In a recent X conversation, Ripple CTO David Schwartz again addressed speculation about the missing early blocks on XRP Ledger (XRPL).
The clarification comes as skeptics continue to question why the first 32,000 ledgers on XRPL remain missing from public history, a gap that has often fueled speculation about data loss or intentional omission.
In a more recent response to the ongoing speculation, Schwartz dismissed the notion that the missing blocks were intentionally discarded. The Ripple CTO also addressed the question of why the team did not reset the ledger to start fresh.
In response to an X critic who brought up the issue again, asking why the ledger wasn’t reset after, Schwartz stated that there was nothing that could be done to restore the missing data.
Nothing we could do would restore the missing information. You’re asking why we didn’t throw away even more information by discarding even the blocks that were recovered.https://t.co/5mcqRyWMxM
— David ‘JoelKatz’ Schwartz (@JoelKatz) July 25, 2025
“Nothing we could do would restore the missing information. You’re asking why we didn’t throw away even more information by discarding even the blocks that were recovered,” the Ripple CTO answered.
What happened?
XRP Ledger’s record begins at Ledger #32,570, leaving the first 10 days of activity, almost 32,000 ledgers, unrecoverable. David Schwartz, Ripple CTO, responded to a similar speculation in May, clarifying the technical and historical context of the issue.

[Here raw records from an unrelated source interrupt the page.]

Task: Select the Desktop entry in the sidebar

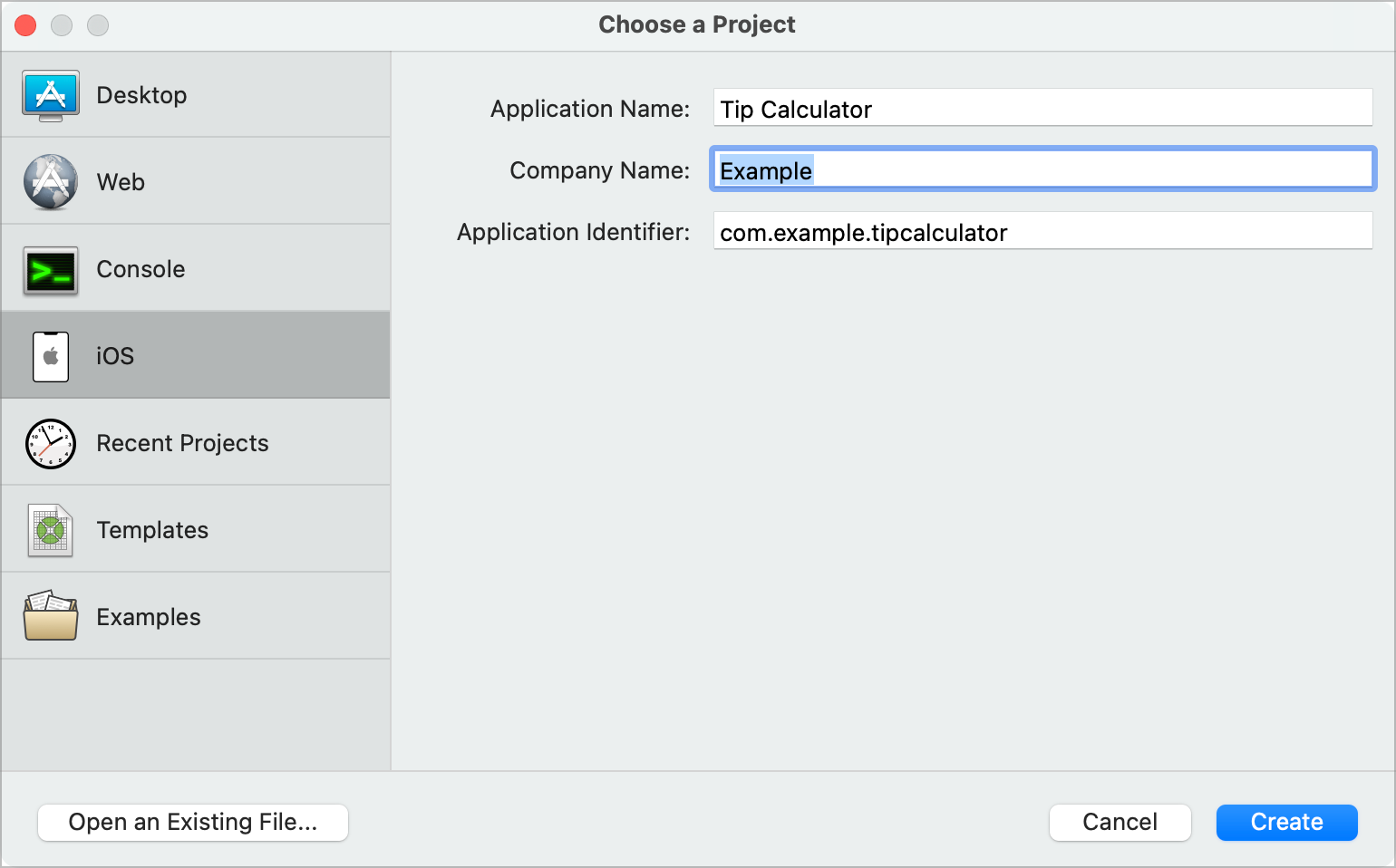Action: (141, 94)
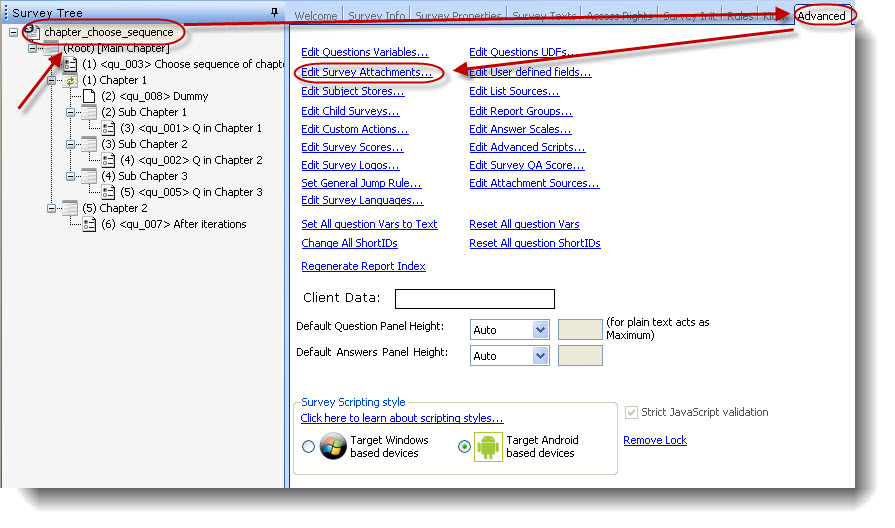This screenshot has height=528, width=895.
Task: Click the Windows logo scripting icon
Action: 333,446
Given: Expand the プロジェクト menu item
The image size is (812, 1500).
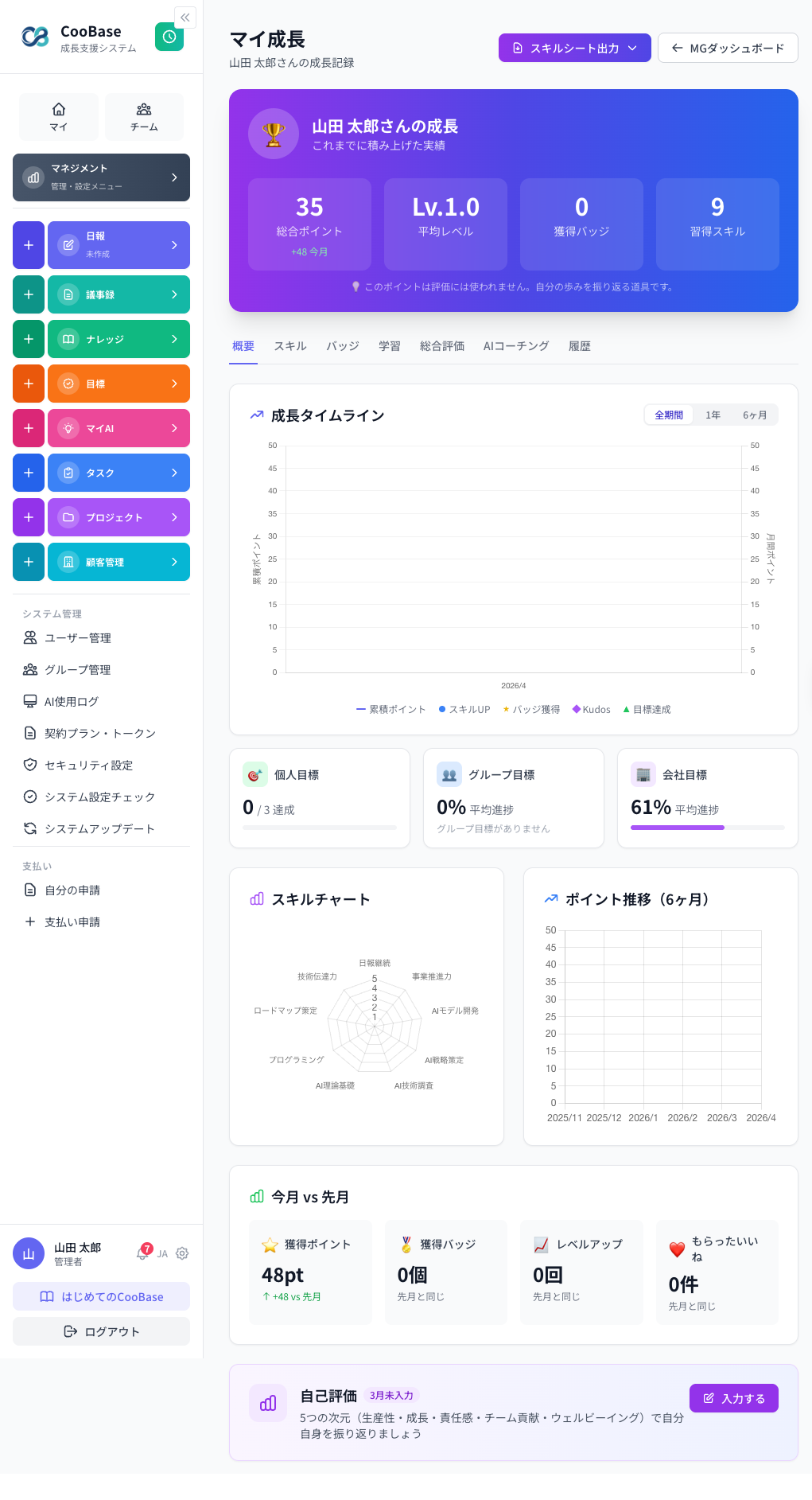Looking at the screenshot, I should tap(118, 517).
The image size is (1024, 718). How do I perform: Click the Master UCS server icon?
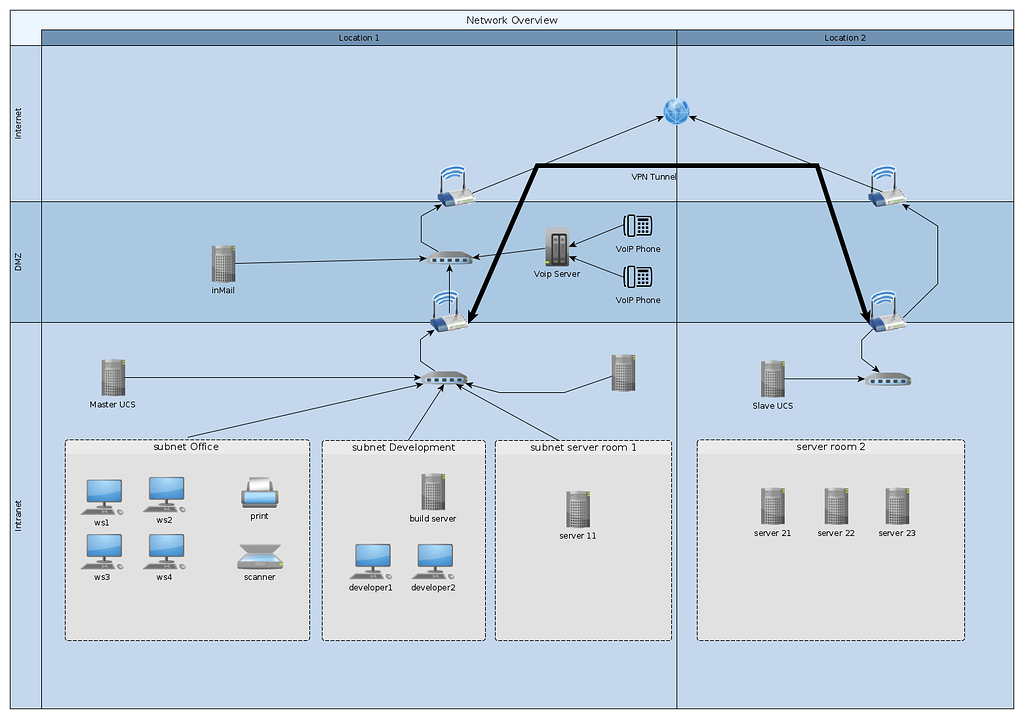pyautogui.click(x=111, y=378)
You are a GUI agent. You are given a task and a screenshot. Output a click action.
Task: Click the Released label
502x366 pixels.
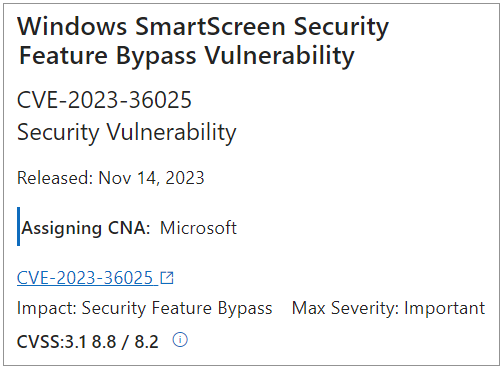(55, 178)
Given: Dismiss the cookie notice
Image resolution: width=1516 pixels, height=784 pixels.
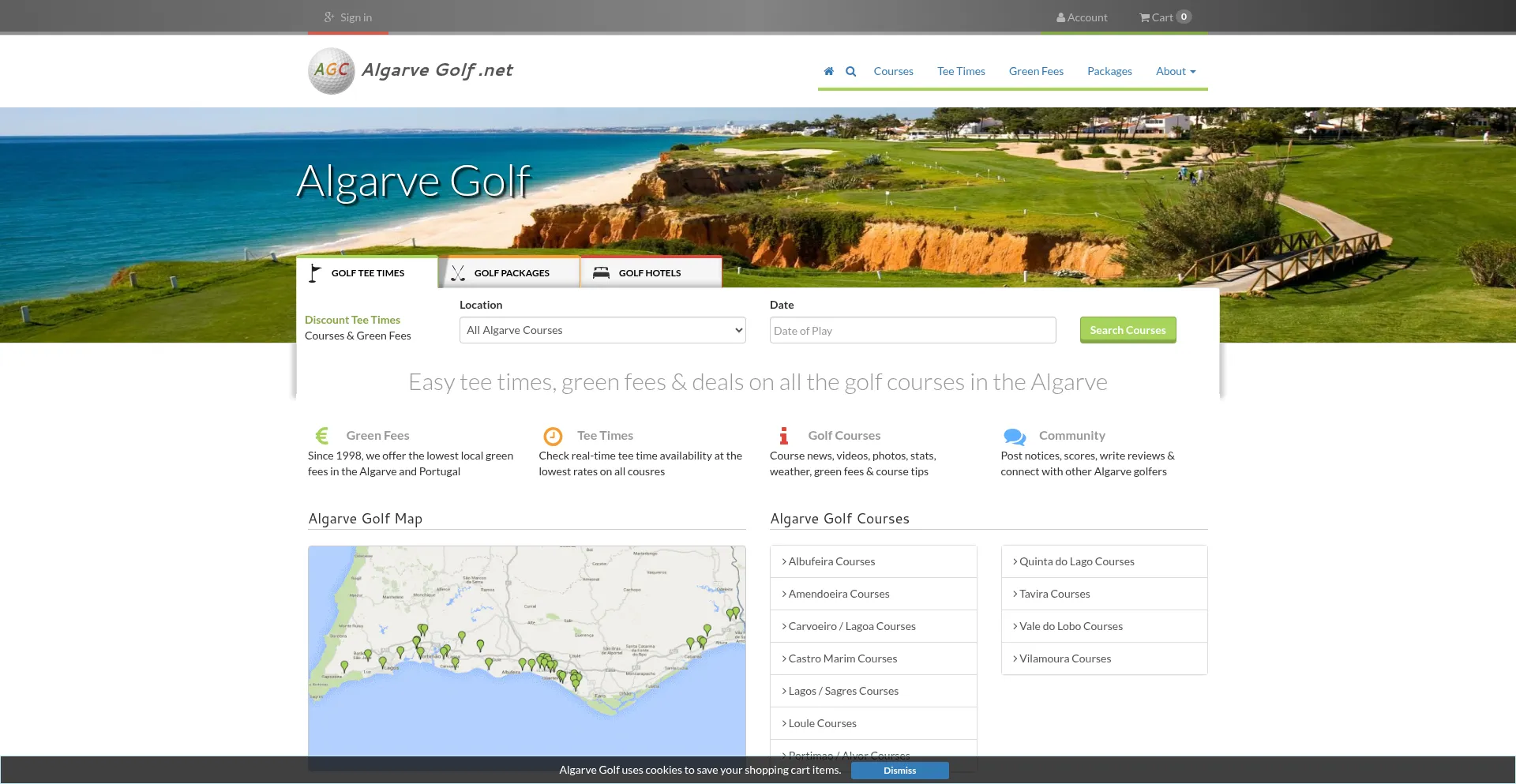Looking at the screenshot, I should click(x=899, y=771).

According to the Ripple CTO, this was a known issue from XRP’s early development days, when multiple ledger streams were being tested.
Schwartz stated that many ledger streams were created in the process of testing and developing the XRPL software. He added that in one of many streams, a software bug caused some ledgers (about 10 days) to be lost.
The Ripple CTO added that while the next ledger reset was expected to make the issue irrelevant, it never happened, as there was never another ledger reset. The team had debated resetting the ledger for cleanliness, but that would have resulted in less public history, as it would have removed everything after the 32,000 ledgers.